Meski persidangan berlangsung di Belanda, perkara Thaçi bukan ditangani oleh Mahkamah Pidana Internasional (ICC).
Kasus ini berada di bawah Kosovo Specialist Chambers, pengadilan khusus yang berkedudukan di Den Haag dan dibentuk berdasarkan hukum Kosovo untuk mengadili dugaan kejahatan yang berkaitan dengan anggota KLA selama konflik Kosovo.
Persidangan Thaçi bersama tiga mantan komandan KLA lainnya berlangsung selama bertahun-tahun sebelum putusan dibacakan pada 16 September 2026.
Dari Komandan KLA hingga Presiden Kosovo
Putusan ini menjadi sorotan karena Thaçi bukan figur biasa dalam sejarah Kosovo.
Saat perang berlangsung, ia merupakan salah satu tokoh politik senior KLA. Setelah konflik berakhir, Thaçi beralih ke politik dan kemudian memainkan peran penting dalam perjalanan Kosovo menuju kemerdekaan.
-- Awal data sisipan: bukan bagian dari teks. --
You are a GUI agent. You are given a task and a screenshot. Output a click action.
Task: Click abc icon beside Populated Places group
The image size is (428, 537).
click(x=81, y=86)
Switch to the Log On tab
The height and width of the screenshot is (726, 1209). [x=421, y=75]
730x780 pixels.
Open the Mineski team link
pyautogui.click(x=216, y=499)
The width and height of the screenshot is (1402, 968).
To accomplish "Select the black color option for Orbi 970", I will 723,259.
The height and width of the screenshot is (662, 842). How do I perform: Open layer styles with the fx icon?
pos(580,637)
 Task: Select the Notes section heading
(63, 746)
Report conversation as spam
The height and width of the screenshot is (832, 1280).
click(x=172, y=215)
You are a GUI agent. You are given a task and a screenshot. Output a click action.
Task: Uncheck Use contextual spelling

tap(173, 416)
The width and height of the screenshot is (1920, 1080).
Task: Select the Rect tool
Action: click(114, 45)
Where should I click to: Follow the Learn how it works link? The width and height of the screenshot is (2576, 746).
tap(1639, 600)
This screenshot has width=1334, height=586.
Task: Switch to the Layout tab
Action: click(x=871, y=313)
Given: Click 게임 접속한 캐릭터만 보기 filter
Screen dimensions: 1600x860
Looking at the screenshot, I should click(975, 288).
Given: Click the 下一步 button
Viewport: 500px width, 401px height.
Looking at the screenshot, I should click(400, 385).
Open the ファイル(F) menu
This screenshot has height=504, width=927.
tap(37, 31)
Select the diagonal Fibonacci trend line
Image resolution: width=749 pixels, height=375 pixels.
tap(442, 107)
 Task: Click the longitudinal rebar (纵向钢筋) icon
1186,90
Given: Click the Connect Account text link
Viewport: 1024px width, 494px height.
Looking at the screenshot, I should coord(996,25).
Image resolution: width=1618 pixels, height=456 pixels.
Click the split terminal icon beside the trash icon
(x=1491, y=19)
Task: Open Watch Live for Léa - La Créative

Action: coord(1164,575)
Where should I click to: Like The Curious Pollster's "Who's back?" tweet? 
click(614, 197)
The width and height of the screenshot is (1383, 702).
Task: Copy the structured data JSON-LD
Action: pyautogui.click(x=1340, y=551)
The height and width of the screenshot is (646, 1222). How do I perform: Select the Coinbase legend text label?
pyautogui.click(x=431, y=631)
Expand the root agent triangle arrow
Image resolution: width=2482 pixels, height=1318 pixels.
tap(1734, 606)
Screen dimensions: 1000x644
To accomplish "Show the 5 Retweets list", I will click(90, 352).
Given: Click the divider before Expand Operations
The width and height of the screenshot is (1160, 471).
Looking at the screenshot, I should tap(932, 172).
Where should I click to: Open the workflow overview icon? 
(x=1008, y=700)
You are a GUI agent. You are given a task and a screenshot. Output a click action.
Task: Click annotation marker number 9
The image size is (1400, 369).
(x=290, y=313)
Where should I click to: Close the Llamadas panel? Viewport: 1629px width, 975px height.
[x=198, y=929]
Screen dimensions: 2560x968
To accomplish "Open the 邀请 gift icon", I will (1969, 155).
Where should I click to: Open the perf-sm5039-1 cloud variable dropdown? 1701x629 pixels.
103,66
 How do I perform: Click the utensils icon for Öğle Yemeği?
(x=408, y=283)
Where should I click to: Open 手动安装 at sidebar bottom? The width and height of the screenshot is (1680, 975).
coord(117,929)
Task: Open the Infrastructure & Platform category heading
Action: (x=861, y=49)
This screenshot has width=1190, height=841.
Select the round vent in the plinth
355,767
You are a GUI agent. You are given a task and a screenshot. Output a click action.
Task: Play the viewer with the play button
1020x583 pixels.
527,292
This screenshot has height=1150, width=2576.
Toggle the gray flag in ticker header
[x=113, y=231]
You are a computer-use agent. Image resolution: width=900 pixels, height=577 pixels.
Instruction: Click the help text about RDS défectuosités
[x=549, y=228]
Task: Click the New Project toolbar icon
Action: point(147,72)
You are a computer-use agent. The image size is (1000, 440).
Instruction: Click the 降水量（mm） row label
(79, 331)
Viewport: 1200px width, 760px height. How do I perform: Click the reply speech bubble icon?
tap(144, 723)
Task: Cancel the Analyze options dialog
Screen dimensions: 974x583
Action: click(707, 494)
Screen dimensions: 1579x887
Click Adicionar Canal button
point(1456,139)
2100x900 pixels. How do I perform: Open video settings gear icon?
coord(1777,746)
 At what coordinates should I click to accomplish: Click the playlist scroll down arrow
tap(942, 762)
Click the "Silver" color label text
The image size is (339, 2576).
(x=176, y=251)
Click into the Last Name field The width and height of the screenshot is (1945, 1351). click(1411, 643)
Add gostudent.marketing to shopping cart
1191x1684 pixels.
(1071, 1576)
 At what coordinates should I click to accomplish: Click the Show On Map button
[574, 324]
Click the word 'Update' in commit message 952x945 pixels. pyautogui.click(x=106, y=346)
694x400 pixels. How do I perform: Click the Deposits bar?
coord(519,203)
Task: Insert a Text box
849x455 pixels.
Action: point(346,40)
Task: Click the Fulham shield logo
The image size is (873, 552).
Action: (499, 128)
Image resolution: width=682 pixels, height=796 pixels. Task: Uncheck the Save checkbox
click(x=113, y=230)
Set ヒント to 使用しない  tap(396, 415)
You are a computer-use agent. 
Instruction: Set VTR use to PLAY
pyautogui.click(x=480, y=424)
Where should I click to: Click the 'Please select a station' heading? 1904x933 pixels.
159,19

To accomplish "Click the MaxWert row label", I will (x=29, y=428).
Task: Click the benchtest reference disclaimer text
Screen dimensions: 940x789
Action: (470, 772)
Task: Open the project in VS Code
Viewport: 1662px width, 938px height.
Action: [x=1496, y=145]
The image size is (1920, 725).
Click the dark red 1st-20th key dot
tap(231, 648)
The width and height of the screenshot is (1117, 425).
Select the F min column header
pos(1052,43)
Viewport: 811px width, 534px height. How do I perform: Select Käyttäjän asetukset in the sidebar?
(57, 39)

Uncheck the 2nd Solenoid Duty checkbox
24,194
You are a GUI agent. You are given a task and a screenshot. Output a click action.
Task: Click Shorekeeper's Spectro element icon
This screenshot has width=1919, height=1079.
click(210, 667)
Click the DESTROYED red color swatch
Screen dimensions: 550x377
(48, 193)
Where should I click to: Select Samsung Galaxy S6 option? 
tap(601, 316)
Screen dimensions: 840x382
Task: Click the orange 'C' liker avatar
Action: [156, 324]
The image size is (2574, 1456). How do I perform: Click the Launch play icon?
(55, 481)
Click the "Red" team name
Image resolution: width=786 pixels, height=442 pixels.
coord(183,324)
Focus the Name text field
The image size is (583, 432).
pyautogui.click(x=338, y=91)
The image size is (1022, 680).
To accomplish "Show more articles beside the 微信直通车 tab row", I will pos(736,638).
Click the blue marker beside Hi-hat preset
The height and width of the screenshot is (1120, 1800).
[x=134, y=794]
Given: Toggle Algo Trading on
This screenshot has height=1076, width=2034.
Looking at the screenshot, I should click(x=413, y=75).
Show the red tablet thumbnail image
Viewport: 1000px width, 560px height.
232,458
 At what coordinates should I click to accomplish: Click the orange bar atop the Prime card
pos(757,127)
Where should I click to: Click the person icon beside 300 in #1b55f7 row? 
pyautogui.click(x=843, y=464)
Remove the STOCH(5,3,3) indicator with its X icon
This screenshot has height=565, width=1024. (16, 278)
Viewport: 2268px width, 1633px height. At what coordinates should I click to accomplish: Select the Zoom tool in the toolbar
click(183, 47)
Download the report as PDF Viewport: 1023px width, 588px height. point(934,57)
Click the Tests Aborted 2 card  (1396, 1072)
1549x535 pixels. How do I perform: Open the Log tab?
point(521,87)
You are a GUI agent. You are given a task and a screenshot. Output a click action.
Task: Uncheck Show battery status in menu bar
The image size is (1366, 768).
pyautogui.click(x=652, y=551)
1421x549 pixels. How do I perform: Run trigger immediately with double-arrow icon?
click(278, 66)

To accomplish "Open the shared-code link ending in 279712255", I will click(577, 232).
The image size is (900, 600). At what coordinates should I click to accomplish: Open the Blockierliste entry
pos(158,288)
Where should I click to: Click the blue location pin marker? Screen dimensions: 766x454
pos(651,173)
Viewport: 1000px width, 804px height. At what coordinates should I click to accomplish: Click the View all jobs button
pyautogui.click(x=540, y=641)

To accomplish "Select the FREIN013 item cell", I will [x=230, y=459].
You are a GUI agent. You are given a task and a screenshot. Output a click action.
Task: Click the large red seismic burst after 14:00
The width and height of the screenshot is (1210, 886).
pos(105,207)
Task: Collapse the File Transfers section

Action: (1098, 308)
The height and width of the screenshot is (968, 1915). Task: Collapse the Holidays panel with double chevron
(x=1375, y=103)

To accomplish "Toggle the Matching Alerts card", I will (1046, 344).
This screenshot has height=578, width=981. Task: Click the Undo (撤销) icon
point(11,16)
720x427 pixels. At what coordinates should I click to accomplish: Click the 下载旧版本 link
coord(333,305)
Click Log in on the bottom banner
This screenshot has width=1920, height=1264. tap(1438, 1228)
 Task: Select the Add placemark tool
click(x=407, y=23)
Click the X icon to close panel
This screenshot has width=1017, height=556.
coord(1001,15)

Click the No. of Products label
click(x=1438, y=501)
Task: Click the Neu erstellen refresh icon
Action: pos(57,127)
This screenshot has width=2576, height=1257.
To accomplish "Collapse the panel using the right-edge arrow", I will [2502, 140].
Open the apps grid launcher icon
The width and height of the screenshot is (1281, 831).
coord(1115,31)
Ia menjabat sebagai perdana menteri dan kemudian menjadi presiden Kosovo pada 2016. Namun, pada 2020, Thaçi mengundurkan diri dari kursi presiden setelah dakwaan terhadapnya dikonfirmasi dan kemudian menjalani proses hukum di Den Haag.
Karena latar belakang tersebut, kasus ini sangat sensitif di Kosovo. Sebagian masyarakat memandang Thaçi dan KLA sebagai simbol perjuangan kemerdekaan, sementara pengadilan berfokus pada pertanggungjawaban individu atas kejahatan yang dilakukan selama konflik.
Tiga Mantan Pemimpin KLA Juga Dijatuhi Hukuman
Thaçi tidak sendiri dalam putusan tersebut.
Jakup Krasniqi juga dijatuhi hukuman 25 tahun, Kadri Veseli 18 tahun, sedangkan Rexhep Selimi 13 tahun. Keempatnya dinyatakan bersalah atas sejumlah kejahatan perang, tetapi tetap dibebaskan dari dakwaan kejahatan terhadap kemanusiaan.
Putusan tersebut belum final karena para terdakwa memiliki hak untuk mengajukan banding.
Putusan Thaçi Picu Reaksi di Kosovo
Vonis 25 tahun terhadap Thaçi langsung memicu reaksi keras di Kosovo. Sejumlah besar warga berkumpul di Pristina untuk menyaksikan pembacaan putusan melalui layar besar.
Sejumlah pendukung Thaçi menilai vonis tersebut tidak adil, sementara otoritas dan kelompok lain menekankan pentingnya proses pertanggungjawaban atas dugaan kejahatan perang.
Bagi pengadilan, perkara ini bukanlah penilaian terhadap sah atau tidaknya perjuangan Kosovo meraih kemerdekaan. Fokusnya adalah apakah individu-individu yang diadili dapat dimintai pertanggungjawaban pidana atas kejahatan yang dilakukan selama konflik.
Dengan vonis 25 tahun, salah satu tokoh paling berpengaruh dalam sejarah politik Kosovo kini menghadapi babak baru: proses banding atas putusan kejahatan perang yang mengakhiri perjalanan panjangnya di ruang pengadilan Den Haag.